What this single parent fantasizes about...

I just realized that I sound like a love sick school girl in the last post. So I thought I would add some context...as soon as I can as Bryce just woke up. I have to take him to Mass Eye and Ear to see a specialist this morning. Basically this single parent simply fantasizes about the love and support of a committed partner who gets it. This morning, I hope my kids are alright.

It is noon and I am home from a morning or testing and anxiety surrounding my youngest son. The bottom line is though there are some anomalies but things are within normal parameters with his hearing. So we will plod along and keep on working with early intervention.

Ok, so about the other post. I gave this some thought this morning as I was sitting waiting and it is very unique. I have often said that my kids always come first. I now realized that this applies to dating and partnership as well. As I was sitting there this morning and my neighbor called to tell me Ben had another bad day getting on the bus, I felt horrible as I could not be in two places at once. So, how does this tie together? I guess that I do not fantasize about having a man in my life whose biceps make others swoon. I do not even give a second thought to whether his 6 pack is in bottles, cans, or on his body. To me a white party is the laundry I do on a Monday morning.

I do not fantasize about being on the A list, unless it has to do with the hopes of what my children can achieve in school. I do not dream of all night parties, sex ( well maybe a little). I do not dream of wealth, what I can accumulate, what I can buy, who the latest designer is, who slept with whom or things like that. I do not dream of drama, nor do I participate in it. I do not wish I could hang out in a bar or that I was so attractive that I could have any man I wanted. I simply dream of a man who could be at home to put Ben on the bus while I dealt with another child and his issues.

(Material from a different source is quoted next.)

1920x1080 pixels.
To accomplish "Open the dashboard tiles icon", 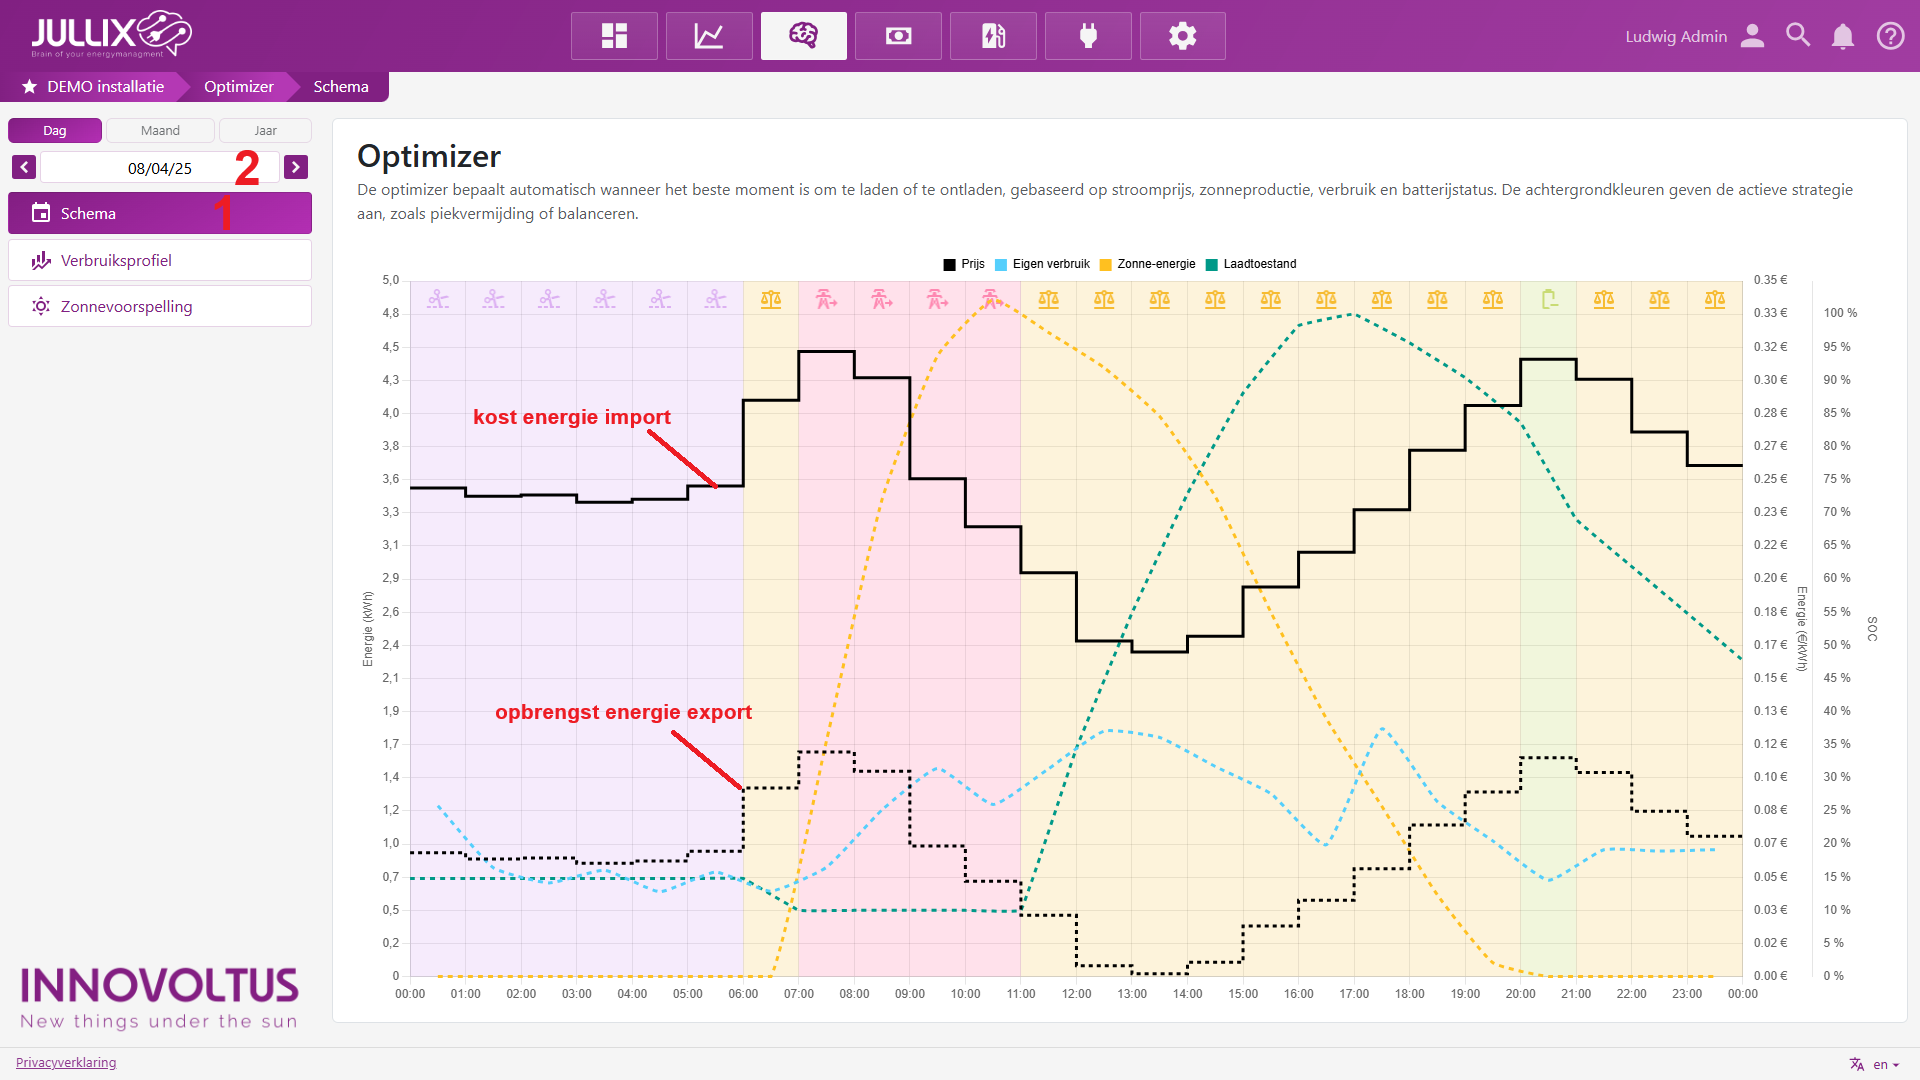I will (614, 36).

I dream of a partner who understands that the few hours we have alone are precious. I dream of a man who is satisfied if date night ends up being a pizza on the couch with a movie because one of the kids is sick. A man who honors his word and sees the value in commitment and monogamy. Who is comfortable both being in the limelight and not being there either. A man who seeks balance. A guy who might let me sleep late, and I him on a Saturday morning. A guy who derives pleasure from the laughter of kids. A guy who knows what it is to be up all night with a sick kid and walk with them in your arms as they cling to you for security. A man who gives as much as he takes.

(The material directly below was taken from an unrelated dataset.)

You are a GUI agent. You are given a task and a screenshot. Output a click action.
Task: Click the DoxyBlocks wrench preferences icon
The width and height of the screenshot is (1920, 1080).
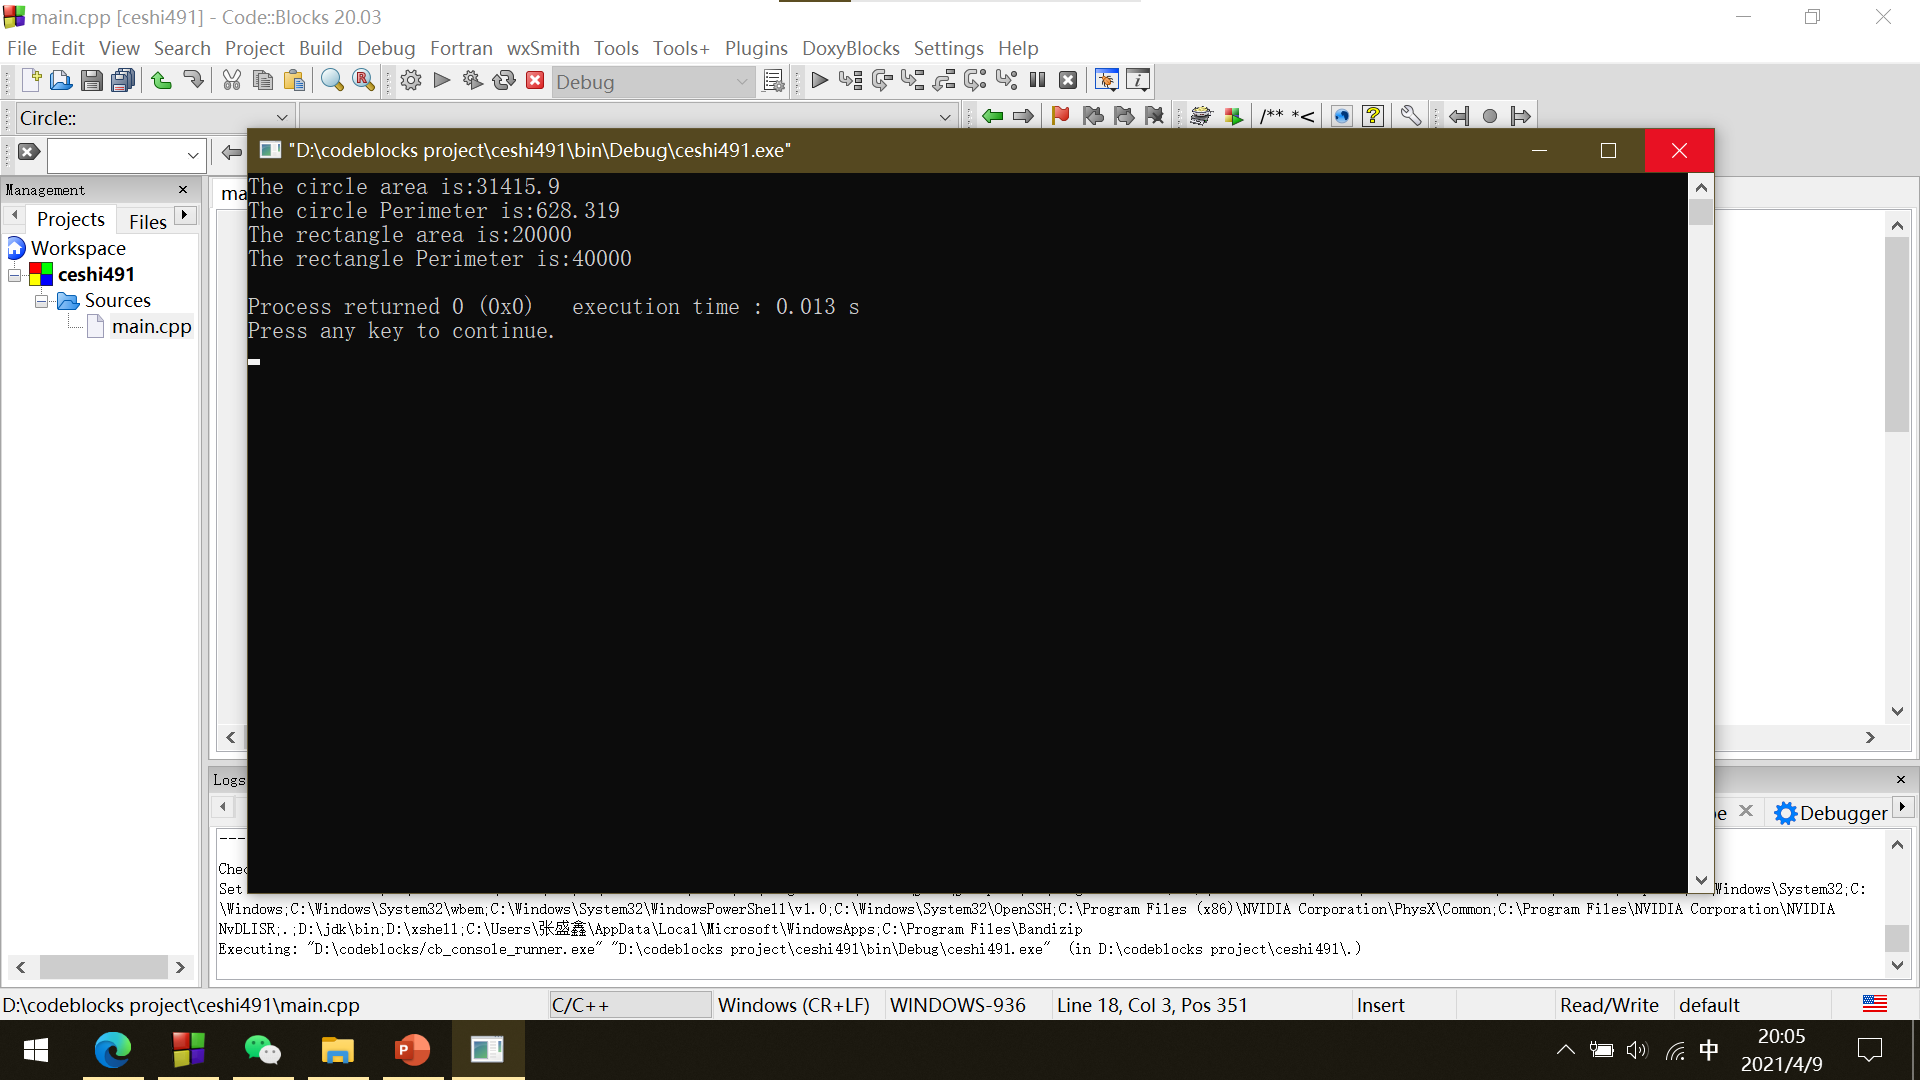click(1410, 116)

So what do all of these things say, I guess I would like to find a partner who understands all of this and his concerns is that the kids are alright and knows we will be as well. I hope for a man who loves kids as much as I do and the family life that can be created by two individuals who are committed to one another. I guess things do change, as I recognize the needs I have are those of my children as well and I seek to augment their life and mine someday with someone who has the same desires hopes and dreams.

Parenting has been one of the strongest mirrors I have ever held. It has shown me the beauty in me and the things I need to work on as well. It has shown me what matters most and what matters least. It has opened my soul to feelings and intimacy I do not and can not explain. It has the feeling of a whisper that no other can hear. It holds a watershed of emotion and potential, and forever changes us, dare I say for the better. So,for now...the kids are alright, as am I and if and when there is a person who can say "Yeah, but the kids are alright Brian....."and feels that as well I know I have found my reality.